Java – How to bypass SSLProtocolException: handshake alert: unrecognized_name

With the release of Java SE 7 the Server Name Indication (SNI) extension was introduced as a default in the JSSE client. This enables TLS clients to connect to virtual servers (SNI is explained in RFC 4366 and I am not going to go into the specifics).

Since the “uprising” of SSL I have come across many B2B sites (including financial institutions) where their Ops department could not figure out how to properly configure SSL and it is very common to receive the following error:

javax.net.ssl.SSLProtocolException: handshake alert:  unrecognized_name

Although changing SSL configuration is a simple 2 minute fix, hosting providers (I am looking at you Afrihost and MWeb) are just not capable of resolving this for their clients. This leaves then only two options:

  1. Reject the integration due to SSL errors
  2. Find a Java “workaround”

In Java there are really just two options to “fix” this:

Disable SNI across the JVM

This is a quick fix if you can not change code and will affect the entire JVM. Just pass “-Djsse.enableSNIExtension=false” into the JVM to disable the JSSE SNI extension entirely.

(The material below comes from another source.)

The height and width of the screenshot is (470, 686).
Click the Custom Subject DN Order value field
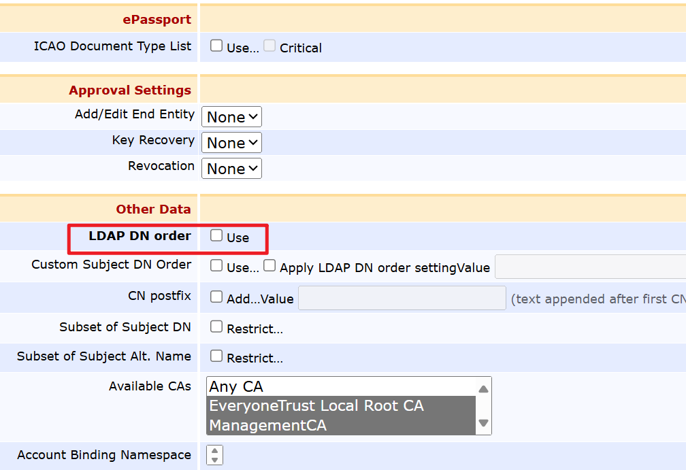(x=589, y=267)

Disable on connection level

If you have access to the URLConnection, this is super simple: We will use our own Hostnameverifier:

URLConnection urlConnection = url.openConnection();
        
// Only do this if SKIP SNI is set
if (urlConnection instanceof HttpsURLConnection) {
  HttpsURLConnection httpsUrlConnection = (HttpsURLConnection) urlConnection;
          
  httpsUrlConnection.setHostnameVerifier(new SSLSkipSNIHostnameVerifier());
}

The custom-class:

/**
 * 
 */
import javax.net.ssl.HostnameVerifier;
import javax.net.ssl.SSLSession;


/**
 * 
 * During handshaking, if the URL's hostname and the server's identification hostname mismatch, the verification mechanism can call back to implementers 
 * of this interface to determine if this connection should be allowed.
 * 
 * This allows us to treat some incorrectly configured HTTPS / SNI target servers as valid.
 * 
 * @see javax.net.ssl.HttpsURLConnection#setHostnameVerifier(HostnameVerifier)
In the past we used to pass into the JVM runtime the option "-Djsse.enableSNIExtension=false" which would disable SNI extensions completely, bypassing any handshake checks. With the rewrite of Tradefeeds, this is now problematic, as the setting would apply to all threads executing.

 * @author GNaschenweng
 */
public class SSLSkipSNIHostnameVerifier implements HostnameVerifier {

  /**
   * 
   */
  public SSLSkipSNIHostnameVerifier() {
  }

  /* 
   * We always treat SNI issues as valid. This should only be used in valid and verified cases and not set as the default host name-verifier for all connections
   * (non-Javadoc)
   * @see javax.net.ssl.HostnameVerifier#verify(java.lang.String, javax.net.ssl.SSLSession)
   */
  @Override
  public boolean verify (String hostname, SSLSession session) {

    // Return true so that we implicitly trust hostname mismatch
    return true;
  }

}

The above solution is a really elegant way of allowing to skip the SNI negotiation in “trusted” cases where you are not able to convince the source-system to properly configure SSL.